**EXCERPTED TEXT:**
++++
Terrestrial Laser Scanning
The field portion of the workshop applied a new terrestrial laser scanning monitoring protocol collocated with FEAT/FIREMON Integrated (FFI) plots in a planned prescribed burn. Tribal fuels staff and partners were trained in the use of the laser, and analysis of the scans were presented the next morning. San Carlos will continue to use two lasers provided throughout the monitoring season. Following prescribed burns in the fall, the team will assess post-fire effects.
Figure 1 - Terrestrial Laser scans treatment monitoring plots were taken of ponderosa pine at the Piney Point section of the reservation. These new sampling techniques will be colocated with the robust traditional fire effects monitoring at San Carlos.
3D Landscapes Through FastFuels
The 3D landscape planning tool called FastFuels was also demonstrated by Dr. Russ Parsons (USFS). While default values were used to plan prescribed fires, BIA-funded lidar (or laser imaging, detection and ranging) will be used to update the 1-m3 vegetation maps for the entire reservation. Terrestrial Laser Scanning (TLS) will be used to evaluate surface fuel estimates from this innovative new program.
++++
**INFORMATION:**
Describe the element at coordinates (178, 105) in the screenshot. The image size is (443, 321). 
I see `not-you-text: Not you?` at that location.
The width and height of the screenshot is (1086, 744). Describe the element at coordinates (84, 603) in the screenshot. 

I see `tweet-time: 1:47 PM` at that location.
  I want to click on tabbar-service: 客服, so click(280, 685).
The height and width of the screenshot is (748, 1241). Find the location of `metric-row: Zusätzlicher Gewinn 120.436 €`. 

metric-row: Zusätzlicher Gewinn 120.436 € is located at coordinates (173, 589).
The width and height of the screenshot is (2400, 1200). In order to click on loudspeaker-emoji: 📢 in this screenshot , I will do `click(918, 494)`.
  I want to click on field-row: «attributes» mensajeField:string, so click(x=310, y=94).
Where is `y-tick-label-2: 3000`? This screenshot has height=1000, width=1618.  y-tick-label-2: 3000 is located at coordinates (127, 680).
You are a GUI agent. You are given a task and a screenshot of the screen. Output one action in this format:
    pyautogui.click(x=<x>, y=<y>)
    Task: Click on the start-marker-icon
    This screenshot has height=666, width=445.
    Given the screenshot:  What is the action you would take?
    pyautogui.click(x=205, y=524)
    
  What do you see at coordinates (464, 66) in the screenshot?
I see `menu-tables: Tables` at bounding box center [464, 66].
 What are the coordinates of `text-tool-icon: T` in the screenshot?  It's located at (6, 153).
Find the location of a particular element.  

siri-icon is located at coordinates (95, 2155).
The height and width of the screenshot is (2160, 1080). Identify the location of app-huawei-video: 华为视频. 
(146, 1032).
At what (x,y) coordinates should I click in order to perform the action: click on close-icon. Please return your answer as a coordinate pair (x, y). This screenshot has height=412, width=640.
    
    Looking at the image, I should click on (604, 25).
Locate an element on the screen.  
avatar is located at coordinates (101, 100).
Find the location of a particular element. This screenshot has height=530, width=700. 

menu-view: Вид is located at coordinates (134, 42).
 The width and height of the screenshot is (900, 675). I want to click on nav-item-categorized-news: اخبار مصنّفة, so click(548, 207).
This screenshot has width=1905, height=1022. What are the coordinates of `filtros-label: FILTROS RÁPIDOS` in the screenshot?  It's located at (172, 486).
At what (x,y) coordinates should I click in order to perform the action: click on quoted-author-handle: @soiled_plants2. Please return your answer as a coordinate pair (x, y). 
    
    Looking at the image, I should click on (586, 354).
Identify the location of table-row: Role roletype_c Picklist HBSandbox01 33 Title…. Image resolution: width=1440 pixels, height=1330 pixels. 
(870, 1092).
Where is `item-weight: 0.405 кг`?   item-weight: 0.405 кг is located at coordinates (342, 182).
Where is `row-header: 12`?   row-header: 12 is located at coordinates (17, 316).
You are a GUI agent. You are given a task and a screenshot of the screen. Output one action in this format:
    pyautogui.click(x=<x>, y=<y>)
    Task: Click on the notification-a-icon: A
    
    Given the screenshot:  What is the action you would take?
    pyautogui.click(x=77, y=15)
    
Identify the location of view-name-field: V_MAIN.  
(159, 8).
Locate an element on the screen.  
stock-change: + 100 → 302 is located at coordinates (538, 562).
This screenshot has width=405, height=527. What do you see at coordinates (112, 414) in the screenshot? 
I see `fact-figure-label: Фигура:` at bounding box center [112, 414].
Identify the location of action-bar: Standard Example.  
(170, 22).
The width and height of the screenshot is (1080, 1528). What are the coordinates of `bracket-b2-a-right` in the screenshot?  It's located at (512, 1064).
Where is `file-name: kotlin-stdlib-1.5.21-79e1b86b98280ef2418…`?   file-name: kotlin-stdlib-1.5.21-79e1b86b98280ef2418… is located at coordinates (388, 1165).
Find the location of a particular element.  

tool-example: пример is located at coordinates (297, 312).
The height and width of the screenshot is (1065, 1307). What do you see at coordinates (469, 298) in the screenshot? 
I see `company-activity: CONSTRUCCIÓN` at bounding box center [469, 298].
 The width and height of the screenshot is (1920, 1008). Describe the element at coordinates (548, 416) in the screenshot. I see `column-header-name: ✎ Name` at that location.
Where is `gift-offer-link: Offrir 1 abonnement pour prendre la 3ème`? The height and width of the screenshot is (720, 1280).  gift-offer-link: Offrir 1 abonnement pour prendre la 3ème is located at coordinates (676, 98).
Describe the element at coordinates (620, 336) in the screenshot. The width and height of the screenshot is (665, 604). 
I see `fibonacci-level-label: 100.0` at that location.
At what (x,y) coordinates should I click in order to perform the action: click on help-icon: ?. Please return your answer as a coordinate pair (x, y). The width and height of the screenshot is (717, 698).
++++
**EXERCISE INSTRUCTIONS:**
Can you copy the laser scanning text from "Figure 1 - Terrestrial" up to and including "at San Carlos."?

**EXERCISE RESPONSE:**
Figure 1 - Terrestrial Laser scans treatment monitoring plots were taken of ponderosa pine at the Piney Point section of the reservation. These new sampling techniques will be colocated with the robust traditional fire effects monitoring at San Carlos.